Config file on disk: request_timeout: 10.0 ✓ correct
│
▼
Is the RUNNING PROCESS actually using this value?
(Don't assume — check from inside the container)
│
┌─────────┴─────────┐
▼ not restarted ▼ restarted
Still running on the Now genuinely using
OLD value from its the new value —
last actual startup — verify with a real
the file being right health check, not
on disk is irrelevant just re-reading the
to what's actually file again
loaded in memory
The first time, this was found through manual, deliberate debugging — reading SearXNG's logs by hand, checking docker ps, comparing timestamps. The second time it happened — genuinely, independently, after the fix had supposedly already been applied — Health & Observability's live source connectivity check caught it immediately, on the very next /health call, with the exact error message attached, no manual log-diving required. That's the real payoff of building real, live checks rather than config-presence checks: the same class of problem, caught the second time almost instantly, specifically because something was actively watching for it rather than waiting to be debugged by hand again.

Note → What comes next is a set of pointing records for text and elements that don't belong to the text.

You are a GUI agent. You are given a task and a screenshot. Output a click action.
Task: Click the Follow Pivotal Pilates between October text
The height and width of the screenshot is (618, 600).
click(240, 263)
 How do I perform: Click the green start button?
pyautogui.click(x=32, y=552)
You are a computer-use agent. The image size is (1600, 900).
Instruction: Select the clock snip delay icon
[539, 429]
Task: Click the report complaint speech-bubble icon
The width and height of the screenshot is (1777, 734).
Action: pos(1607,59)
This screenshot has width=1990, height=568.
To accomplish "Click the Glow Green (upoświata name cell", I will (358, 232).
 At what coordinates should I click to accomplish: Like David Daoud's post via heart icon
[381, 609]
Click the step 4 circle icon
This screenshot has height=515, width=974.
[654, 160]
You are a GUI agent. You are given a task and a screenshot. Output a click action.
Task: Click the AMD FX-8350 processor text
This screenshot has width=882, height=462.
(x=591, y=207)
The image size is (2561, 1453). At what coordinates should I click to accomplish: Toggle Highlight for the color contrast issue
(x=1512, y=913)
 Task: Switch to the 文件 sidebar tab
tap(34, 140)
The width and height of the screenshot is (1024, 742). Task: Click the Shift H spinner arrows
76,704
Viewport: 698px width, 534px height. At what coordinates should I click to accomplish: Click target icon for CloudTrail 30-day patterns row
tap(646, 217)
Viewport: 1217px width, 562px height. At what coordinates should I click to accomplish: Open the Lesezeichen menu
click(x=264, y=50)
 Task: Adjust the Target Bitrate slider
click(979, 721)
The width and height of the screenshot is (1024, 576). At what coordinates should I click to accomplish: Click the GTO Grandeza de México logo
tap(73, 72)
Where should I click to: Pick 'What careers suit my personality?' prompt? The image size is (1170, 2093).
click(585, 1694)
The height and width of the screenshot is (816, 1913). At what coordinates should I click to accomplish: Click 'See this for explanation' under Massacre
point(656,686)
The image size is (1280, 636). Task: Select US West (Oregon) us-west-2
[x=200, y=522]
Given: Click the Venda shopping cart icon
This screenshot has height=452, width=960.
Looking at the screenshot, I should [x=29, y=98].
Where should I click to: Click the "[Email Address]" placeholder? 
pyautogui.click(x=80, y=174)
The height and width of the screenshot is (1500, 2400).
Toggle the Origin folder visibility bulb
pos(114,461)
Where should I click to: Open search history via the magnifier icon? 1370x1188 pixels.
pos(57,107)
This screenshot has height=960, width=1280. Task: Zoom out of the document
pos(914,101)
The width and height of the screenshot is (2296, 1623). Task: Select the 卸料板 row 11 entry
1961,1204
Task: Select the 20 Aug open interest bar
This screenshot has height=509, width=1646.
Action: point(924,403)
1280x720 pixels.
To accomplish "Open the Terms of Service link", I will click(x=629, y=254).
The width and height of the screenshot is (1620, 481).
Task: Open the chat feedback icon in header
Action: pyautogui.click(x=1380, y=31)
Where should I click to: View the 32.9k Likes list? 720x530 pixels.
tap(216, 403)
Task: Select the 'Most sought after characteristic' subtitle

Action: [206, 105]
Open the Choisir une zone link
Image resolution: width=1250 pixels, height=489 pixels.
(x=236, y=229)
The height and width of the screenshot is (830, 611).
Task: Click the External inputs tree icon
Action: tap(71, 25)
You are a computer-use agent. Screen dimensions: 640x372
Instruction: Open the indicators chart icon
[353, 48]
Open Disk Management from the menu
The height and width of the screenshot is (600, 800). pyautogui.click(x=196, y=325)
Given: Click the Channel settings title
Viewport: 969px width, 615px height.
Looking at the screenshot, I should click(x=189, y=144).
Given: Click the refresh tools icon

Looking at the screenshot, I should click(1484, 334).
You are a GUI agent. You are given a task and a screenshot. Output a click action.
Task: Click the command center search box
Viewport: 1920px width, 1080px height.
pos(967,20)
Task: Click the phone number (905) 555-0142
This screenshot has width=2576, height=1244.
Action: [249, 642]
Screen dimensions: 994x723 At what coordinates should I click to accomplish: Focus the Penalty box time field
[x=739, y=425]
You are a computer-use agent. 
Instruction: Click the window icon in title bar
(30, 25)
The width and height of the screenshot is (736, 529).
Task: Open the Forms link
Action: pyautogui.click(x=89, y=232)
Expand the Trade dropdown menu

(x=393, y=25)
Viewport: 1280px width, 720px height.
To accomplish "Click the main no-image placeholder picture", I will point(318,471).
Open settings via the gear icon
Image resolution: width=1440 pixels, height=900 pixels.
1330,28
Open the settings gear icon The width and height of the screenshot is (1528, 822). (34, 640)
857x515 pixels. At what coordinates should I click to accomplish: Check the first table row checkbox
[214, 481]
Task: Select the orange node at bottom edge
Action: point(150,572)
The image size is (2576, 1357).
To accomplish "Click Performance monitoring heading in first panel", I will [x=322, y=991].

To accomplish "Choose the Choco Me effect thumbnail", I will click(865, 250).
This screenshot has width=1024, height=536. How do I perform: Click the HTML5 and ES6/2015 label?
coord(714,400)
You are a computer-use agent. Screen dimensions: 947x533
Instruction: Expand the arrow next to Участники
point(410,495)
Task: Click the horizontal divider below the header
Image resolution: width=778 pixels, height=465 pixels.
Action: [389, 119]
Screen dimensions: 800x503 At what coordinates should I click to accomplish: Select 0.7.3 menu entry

When a fix doesn't seem to be taking effect, check whether the process actually picked it up before assuming the fix itself is wrong. A correctly-edited file, a correctly-applied database migration, a correctly-set environment variable — none of these matter if the thing reading them hasn't been restarted, reloaded, or re-deployed since. Verify from inside the running thing itself, not from the artifact you edited.